Instruction: Begin at the line that has "You are a computer-use agent." and stop after the line that has "point(89,366)". Write those lines out again in full, shifting every coordinate up by 29, and leave the pictures out.

Material provided:
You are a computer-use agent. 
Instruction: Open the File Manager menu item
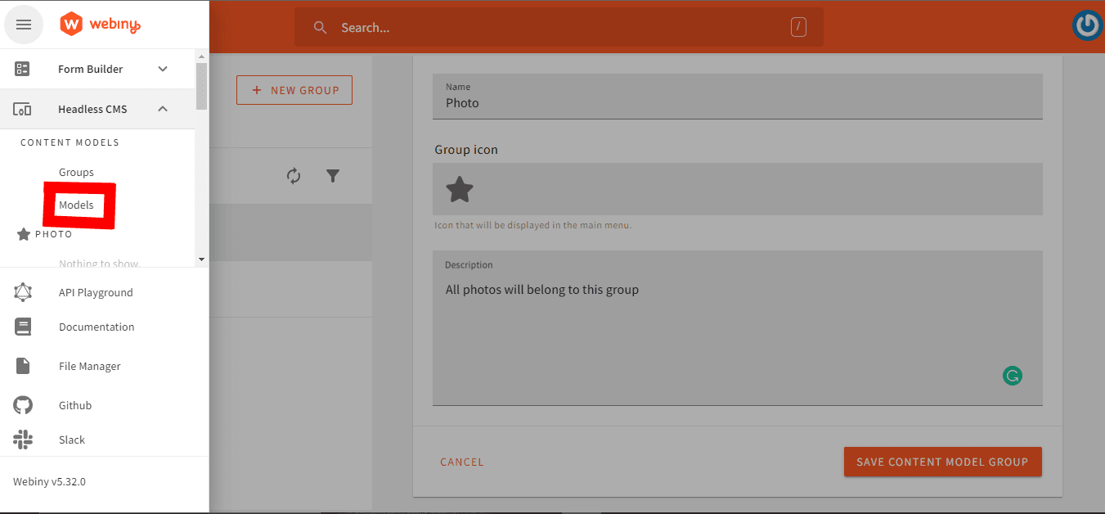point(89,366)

==

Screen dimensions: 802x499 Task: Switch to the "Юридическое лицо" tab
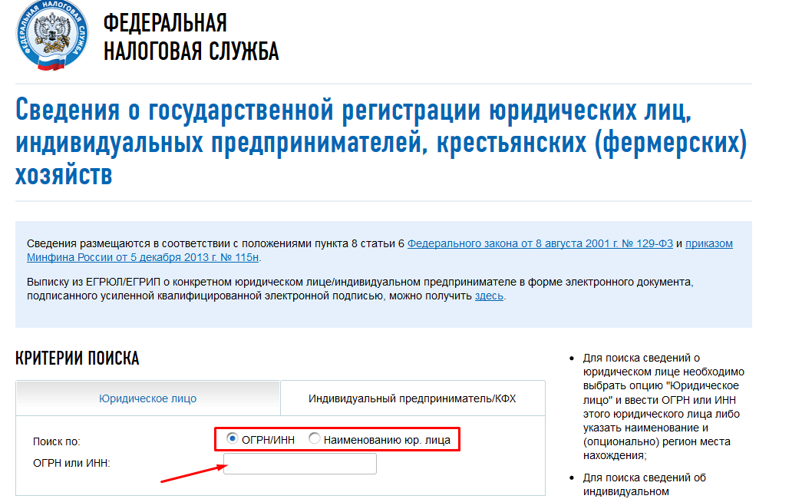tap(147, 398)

Finished answer:
You are a computer-use agent. 
Instruction: Open the File Manager menu item
point(118,395)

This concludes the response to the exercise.